> [DATASET ENTRIES]:
+ + +

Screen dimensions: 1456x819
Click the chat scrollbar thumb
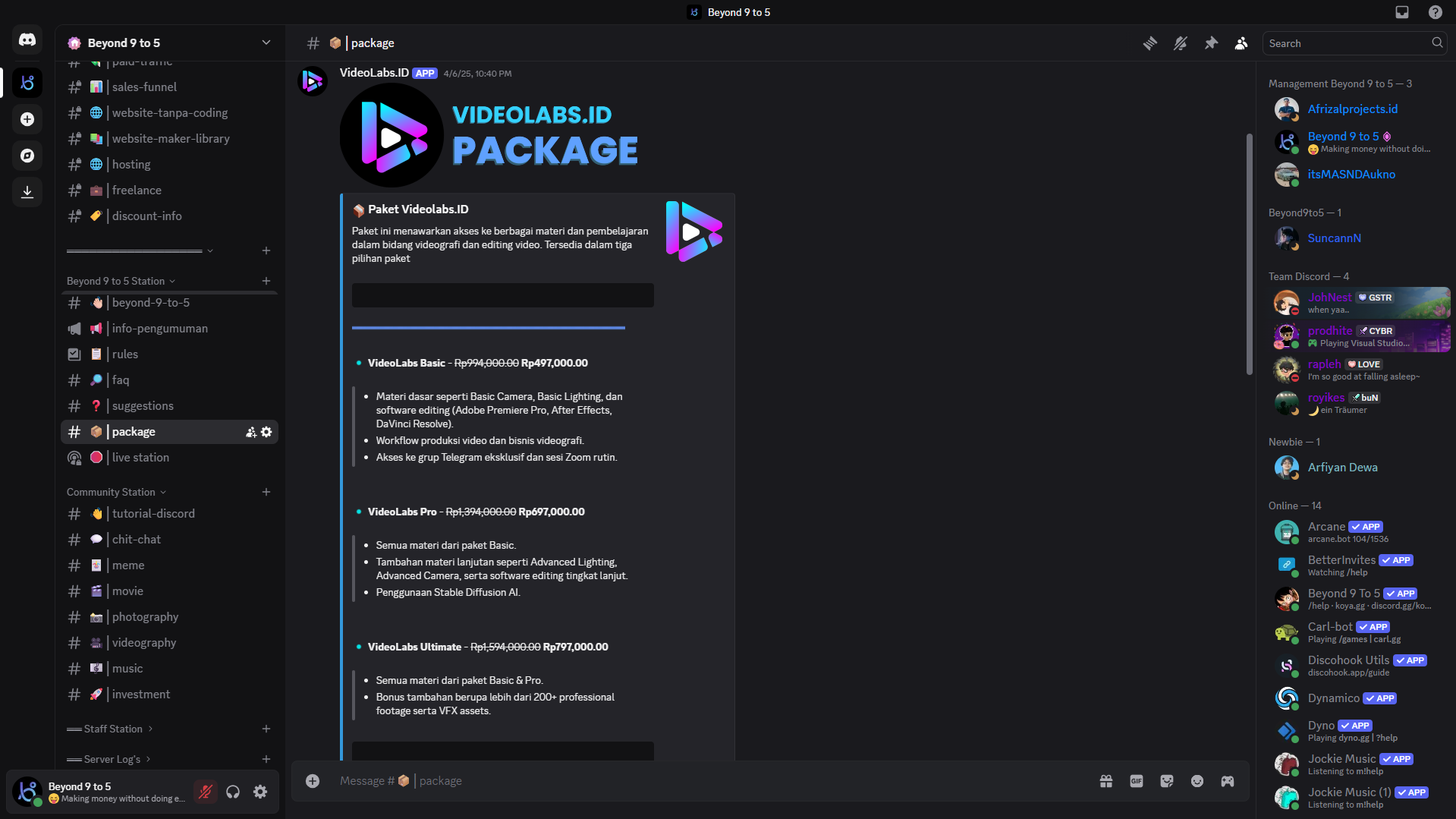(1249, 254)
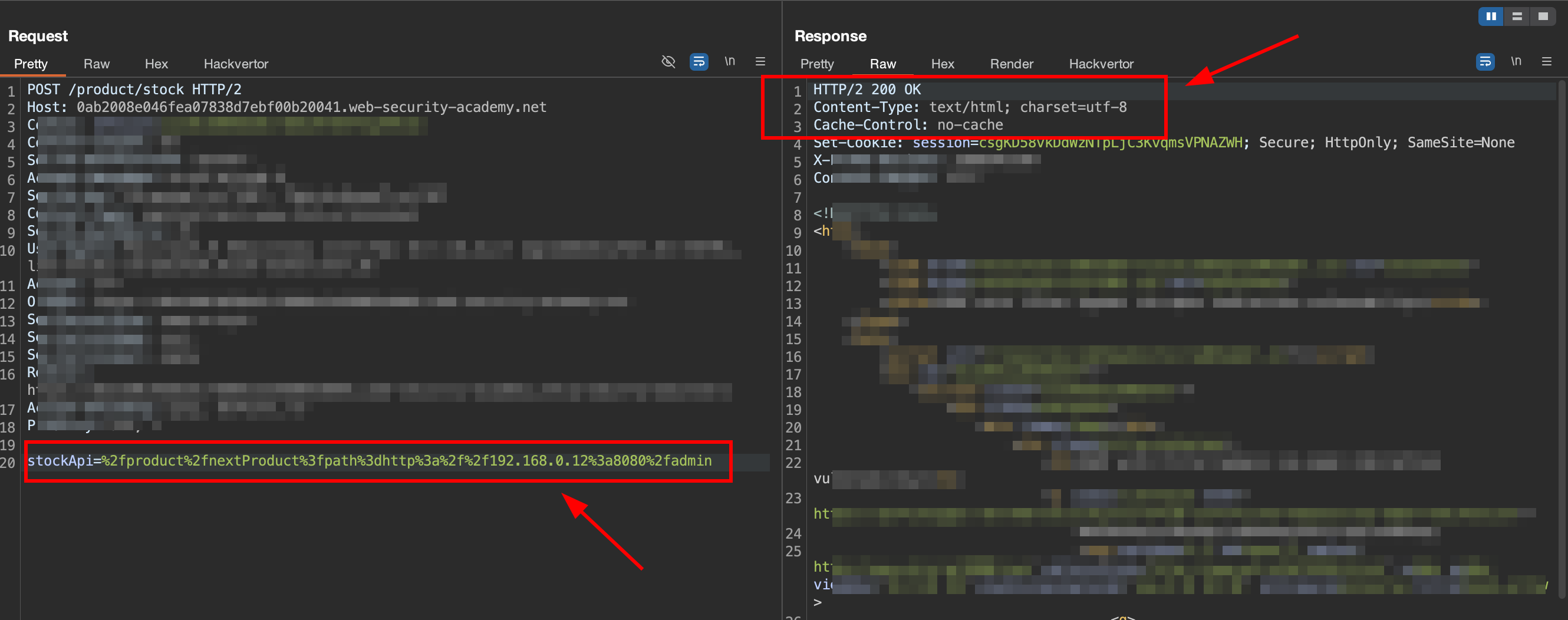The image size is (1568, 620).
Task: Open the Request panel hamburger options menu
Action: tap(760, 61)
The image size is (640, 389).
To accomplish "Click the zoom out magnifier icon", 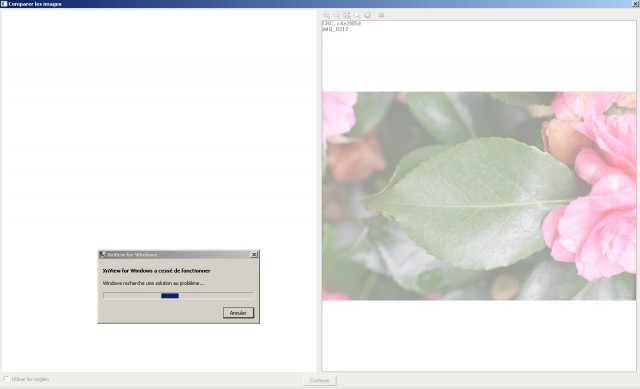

+ + +

Render the data as a Markdown table with columns "Row" and "Line", starting at the line containing "The image size is (640, 389)." and continuing through the end of the data, both ends included and blank lines omitted. Omit the pictures.

> [WORKED ANSWER]:
| Row | Line |
|---|---|
| 1 | The image size is (640, 389). |
| 2 | To accomplish "Click the zoom out magnifier icon",  |